Begin with the line containing "Click the padlock chart icon" and copy each line exactly through the last line of the entries, inclusive.

Supplied data START

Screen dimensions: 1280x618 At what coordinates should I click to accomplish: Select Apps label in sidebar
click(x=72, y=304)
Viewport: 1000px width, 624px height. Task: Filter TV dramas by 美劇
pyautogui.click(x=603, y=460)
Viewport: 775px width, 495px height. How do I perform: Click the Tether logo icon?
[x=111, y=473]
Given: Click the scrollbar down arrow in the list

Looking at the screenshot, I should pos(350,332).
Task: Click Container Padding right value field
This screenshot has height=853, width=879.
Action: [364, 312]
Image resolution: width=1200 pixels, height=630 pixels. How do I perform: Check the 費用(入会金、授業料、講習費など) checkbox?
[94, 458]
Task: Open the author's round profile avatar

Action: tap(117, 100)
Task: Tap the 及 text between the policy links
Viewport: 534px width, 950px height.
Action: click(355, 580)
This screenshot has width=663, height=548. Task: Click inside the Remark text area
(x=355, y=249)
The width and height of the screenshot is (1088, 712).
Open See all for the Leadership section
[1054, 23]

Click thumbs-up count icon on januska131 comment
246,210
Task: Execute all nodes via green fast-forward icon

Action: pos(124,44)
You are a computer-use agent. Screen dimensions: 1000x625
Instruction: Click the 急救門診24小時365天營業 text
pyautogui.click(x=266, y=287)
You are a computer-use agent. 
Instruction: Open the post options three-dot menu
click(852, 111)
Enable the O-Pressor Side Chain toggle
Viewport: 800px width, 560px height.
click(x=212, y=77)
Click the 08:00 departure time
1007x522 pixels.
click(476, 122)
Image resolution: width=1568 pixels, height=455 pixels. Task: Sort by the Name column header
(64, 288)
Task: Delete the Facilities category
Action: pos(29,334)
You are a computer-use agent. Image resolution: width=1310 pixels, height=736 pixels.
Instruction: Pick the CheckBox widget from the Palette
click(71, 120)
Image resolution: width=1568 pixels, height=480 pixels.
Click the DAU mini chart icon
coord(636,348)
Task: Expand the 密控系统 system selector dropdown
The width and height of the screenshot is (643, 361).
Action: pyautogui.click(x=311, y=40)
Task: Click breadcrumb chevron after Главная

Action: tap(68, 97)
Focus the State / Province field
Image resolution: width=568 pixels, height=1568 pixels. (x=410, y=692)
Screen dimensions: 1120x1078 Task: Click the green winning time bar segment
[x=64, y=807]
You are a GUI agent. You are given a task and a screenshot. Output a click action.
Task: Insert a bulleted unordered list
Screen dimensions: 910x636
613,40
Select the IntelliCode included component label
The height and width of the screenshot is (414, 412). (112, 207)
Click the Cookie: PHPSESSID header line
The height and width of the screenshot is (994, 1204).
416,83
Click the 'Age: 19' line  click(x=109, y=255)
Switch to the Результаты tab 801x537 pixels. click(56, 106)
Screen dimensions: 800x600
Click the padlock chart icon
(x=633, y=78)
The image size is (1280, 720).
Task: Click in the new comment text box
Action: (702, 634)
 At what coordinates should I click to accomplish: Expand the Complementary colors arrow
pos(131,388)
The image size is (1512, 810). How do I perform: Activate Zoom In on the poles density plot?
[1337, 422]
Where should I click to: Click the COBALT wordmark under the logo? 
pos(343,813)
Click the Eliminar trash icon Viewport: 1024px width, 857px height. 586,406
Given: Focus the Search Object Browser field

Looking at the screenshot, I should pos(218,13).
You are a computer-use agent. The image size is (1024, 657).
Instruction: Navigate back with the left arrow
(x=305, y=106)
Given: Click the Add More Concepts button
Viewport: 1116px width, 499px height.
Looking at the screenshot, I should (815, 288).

Supplied data END

* Task output *
Click the padlock chart icon
(x=633, y=78)
The image size is (1280, 720).
Task: Click in the new comment text box
Action: (702, 634)
 At what coordinates should I click to accomplish: Expand the Complementary colors arrow
pos(131,388)
The image size is (1512, 810). How do I perform: Activate Zoom In on the poles density plot?
[1337, 422]
Where should I click to: Click the COBALT wordmark under the logo? 
pos(343,813)
Click the Eliminar trash icon Viewport: 1024px width, 857px height. 586,406
Given: Focus the Search Object Browser field

Looking at the screenshot, I should pos(218,13).
You are a computer-use agent. The image size is (1024, 657).
Instruction: Navigate back with the left arrow
(x=305, y=106)
Given: Click the Add More Concepts button
Viewport: 1116px width, 499px height.
Looking at the screenshot, I should (815, 288).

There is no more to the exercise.